A la una de la madrugada, el silencio de la casa envolvía a Sabrina Ibáñez como un manto invisible. De pronto, sus dedos, casi por instinto, encontraron el Instagram de Araceli Vargas entre el mar de publicaciones nocturnas.
[Gracias al señor Carvalho y a Thiago por este hermoso regalo. La taza fue hecha a mano por Thiago.]
Sabrina deslizó el pulgar sobre la pantalla y la imagen cobró vida ante sus ojos. Una cadena delicada y una taza artesanal se alzaban en primer plano, con un diseño que, entre sombras y reflejos, dejaba entrever las palabras "Feliz cumpleaños, mamá" grabadas con trazo infantil.
Sus pupilas se desviaron hacia la mesa del comedor, donde la cena reposaba intacta, convertida en un testigo mudo del abandono. El pastel de cumpleaños, con su superficie lisa y sin velas, parecía burlarse de ella. Una sonrisa amarga, afilada como el borde de un cristal roto, se dibujó en sus labios.
Entonces, un recuerdo punzante atravesó su mente: la noticia que había leído días atrás en su celular, vibrante y cruel como un relámpago.
“¡Es oficial! El guapo y célebre genio de los negocios brasileño, André Carvalho, ícono en los círculos empresariales de Colombia, está casado en secreto y tiene un hijo de cinco años.”
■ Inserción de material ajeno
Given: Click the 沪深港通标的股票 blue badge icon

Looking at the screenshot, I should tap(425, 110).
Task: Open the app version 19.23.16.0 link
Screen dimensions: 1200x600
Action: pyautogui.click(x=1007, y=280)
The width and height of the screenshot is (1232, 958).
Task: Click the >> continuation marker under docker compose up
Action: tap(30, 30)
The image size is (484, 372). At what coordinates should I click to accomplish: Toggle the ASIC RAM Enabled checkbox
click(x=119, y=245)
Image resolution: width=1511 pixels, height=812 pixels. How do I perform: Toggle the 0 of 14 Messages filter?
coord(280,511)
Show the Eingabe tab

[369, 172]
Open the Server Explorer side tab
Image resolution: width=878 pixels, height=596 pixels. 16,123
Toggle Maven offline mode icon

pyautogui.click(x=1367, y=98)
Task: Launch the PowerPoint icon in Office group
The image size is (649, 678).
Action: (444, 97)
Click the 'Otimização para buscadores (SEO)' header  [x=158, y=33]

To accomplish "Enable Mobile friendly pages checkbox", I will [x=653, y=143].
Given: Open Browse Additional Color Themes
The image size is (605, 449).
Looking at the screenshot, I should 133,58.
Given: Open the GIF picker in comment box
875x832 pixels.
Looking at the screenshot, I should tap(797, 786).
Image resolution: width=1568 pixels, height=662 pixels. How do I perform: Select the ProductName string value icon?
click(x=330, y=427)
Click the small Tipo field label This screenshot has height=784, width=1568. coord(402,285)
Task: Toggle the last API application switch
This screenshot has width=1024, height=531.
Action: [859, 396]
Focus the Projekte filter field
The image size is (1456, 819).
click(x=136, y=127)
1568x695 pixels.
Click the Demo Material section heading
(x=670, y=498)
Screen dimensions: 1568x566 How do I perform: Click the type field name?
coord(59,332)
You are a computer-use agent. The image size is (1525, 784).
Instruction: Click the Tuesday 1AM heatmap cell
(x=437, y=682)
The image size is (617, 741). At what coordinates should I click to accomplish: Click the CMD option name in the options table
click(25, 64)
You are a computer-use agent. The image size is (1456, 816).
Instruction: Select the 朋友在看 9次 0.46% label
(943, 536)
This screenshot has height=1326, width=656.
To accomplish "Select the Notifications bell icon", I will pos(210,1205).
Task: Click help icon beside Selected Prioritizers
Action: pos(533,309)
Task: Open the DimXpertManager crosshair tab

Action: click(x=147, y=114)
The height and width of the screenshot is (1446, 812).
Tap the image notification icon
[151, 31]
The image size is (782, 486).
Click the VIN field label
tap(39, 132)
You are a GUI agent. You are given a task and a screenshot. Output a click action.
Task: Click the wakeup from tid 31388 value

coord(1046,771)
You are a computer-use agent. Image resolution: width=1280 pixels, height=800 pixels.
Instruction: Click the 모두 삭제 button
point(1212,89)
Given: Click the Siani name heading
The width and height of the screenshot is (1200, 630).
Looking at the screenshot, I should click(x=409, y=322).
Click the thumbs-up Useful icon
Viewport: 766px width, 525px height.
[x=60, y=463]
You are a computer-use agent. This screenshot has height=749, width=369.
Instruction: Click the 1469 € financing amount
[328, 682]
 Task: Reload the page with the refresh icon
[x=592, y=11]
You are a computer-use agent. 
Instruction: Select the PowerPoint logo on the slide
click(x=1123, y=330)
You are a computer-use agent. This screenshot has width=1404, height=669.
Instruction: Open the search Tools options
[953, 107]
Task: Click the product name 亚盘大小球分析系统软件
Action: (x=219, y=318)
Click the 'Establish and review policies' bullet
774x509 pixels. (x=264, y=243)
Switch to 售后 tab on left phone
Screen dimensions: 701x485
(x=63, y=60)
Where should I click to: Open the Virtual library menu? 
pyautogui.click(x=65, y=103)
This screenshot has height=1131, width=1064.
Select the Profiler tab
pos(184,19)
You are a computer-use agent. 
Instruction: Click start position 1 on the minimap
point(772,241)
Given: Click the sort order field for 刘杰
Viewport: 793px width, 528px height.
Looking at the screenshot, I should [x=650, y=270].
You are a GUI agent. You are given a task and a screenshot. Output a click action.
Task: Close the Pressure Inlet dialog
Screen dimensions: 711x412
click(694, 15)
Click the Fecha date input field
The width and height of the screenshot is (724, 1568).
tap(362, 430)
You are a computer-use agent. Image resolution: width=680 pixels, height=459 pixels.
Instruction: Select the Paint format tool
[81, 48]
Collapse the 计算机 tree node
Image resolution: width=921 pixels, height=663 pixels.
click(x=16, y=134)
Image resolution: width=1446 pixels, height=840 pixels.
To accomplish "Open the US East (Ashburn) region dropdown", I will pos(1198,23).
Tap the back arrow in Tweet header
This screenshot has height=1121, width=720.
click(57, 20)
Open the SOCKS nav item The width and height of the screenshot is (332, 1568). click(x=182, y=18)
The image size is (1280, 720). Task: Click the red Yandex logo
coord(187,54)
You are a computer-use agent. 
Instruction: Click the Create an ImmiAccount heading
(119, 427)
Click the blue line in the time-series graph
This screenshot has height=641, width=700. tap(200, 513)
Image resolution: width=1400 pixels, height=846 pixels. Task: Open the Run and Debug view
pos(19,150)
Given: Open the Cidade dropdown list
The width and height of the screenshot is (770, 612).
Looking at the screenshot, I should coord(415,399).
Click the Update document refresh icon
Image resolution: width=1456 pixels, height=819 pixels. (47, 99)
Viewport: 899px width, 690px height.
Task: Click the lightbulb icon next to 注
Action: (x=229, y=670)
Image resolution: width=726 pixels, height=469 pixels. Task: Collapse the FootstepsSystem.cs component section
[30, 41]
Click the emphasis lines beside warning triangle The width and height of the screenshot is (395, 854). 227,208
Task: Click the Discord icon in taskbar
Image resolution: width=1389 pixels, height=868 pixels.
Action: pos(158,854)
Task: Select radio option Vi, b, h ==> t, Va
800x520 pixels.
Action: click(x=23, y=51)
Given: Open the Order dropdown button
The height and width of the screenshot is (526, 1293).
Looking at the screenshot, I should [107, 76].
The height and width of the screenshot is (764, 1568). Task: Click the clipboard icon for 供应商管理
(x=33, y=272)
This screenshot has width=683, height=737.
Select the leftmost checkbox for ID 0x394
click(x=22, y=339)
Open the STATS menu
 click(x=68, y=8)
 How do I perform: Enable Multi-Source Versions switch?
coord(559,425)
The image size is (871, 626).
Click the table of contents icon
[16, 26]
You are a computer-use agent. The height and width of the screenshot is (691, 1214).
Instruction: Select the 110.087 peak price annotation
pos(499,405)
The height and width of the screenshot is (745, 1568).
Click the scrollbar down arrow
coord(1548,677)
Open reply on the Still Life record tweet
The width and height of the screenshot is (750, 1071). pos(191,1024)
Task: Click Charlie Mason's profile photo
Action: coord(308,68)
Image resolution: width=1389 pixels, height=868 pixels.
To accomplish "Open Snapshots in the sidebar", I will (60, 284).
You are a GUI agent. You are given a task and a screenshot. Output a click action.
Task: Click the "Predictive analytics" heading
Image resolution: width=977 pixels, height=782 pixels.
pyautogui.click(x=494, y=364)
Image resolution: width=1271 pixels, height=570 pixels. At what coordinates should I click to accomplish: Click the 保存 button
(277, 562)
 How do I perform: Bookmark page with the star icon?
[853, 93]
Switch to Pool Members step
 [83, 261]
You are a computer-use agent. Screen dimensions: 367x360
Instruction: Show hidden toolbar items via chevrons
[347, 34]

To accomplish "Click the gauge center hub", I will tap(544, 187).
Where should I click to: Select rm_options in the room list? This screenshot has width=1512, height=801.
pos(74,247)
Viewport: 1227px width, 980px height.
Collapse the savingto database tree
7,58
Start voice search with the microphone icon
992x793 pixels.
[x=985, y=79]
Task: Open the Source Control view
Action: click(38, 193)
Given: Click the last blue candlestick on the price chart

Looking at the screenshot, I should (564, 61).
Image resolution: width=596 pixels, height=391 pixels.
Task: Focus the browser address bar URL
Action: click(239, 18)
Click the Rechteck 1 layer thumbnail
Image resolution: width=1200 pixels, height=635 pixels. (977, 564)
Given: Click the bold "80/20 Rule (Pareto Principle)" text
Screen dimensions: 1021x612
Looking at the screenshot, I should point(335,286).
En la fotografía adjunta, un hombre de figura imponente y una mujer de belleza etérea sostenían la mano de un pequeño de cinco años. Caminaban por un parque de diversiones, entre risas y colores. Araceli, con una sonrisa serena, acariciaba la cabeza de Thiago Carvalho, mientras André la contemplaba con una mezcla de devoción y ternura que Sabrina jamás había visto en él.
Un hombre apuesto, una mujer radiante y un niño que era el reflejo vivo de su padre. Una familia perfecta, un cuadro que destilaba felicidad.
Hoy era su cumpleaños. También el quinto aniversario de su boda con André. Pero, por algún giro del destino, no era ella quien recibía las celebraciones, sino Araceli.
Su esposo y su hijo no solo estaban con otra mujer en ese día tan suyo, sino que le habían regalado a Araceli lo que, por derecho, debió ser para ella: el cariño, el esfuerzo, la dedicación. Sin embargo, Sabrina no se inmutó demasiado. La resignación ya había tejido su nido en ella.
Araceli, el primer amor de André, cargaba una sentencia implacable: una enfermedad terminal que le dejaba apenas un año de vida. Su último deseo, había confesado él, era volver a verlo. André le explicó que quería cumplir algunas de sus peticiones en sus días finales y le pidió comprensión. Sabrina no quería entenderlo, pero tampoco podía impedirlo. Aquella vez, su esposo se lo había dicho con una seriedad que no admitía réplicas, y ella cedió, aunque cada concesión le arrancaba un pedazo del alma.
El dolor era un vacío sordo que latía en su pecho, una herida que no sangraba pero agotaba. No supo cuánto tiempo llevaba inmóvil en la penumbra cuando el sonido de la puerta principal rasgó el aire.
André cruzó el umbral con Thiago a su lado. Al verla sentada en el comedor, su paso vaciló, como si el peso de su presencia lo tomara desprevenido. Sus ojos recorrieron el rostro de Sabrina, y por un instante pareció desconcertado, como si hubiera olvidado qué día marcaba el calendario.
—¿Por qué no te has ido a dormir? —preguntó, su voz firme pero teñida de sorpresa.
Sabrina lo miró con una calma que escondía tormentas.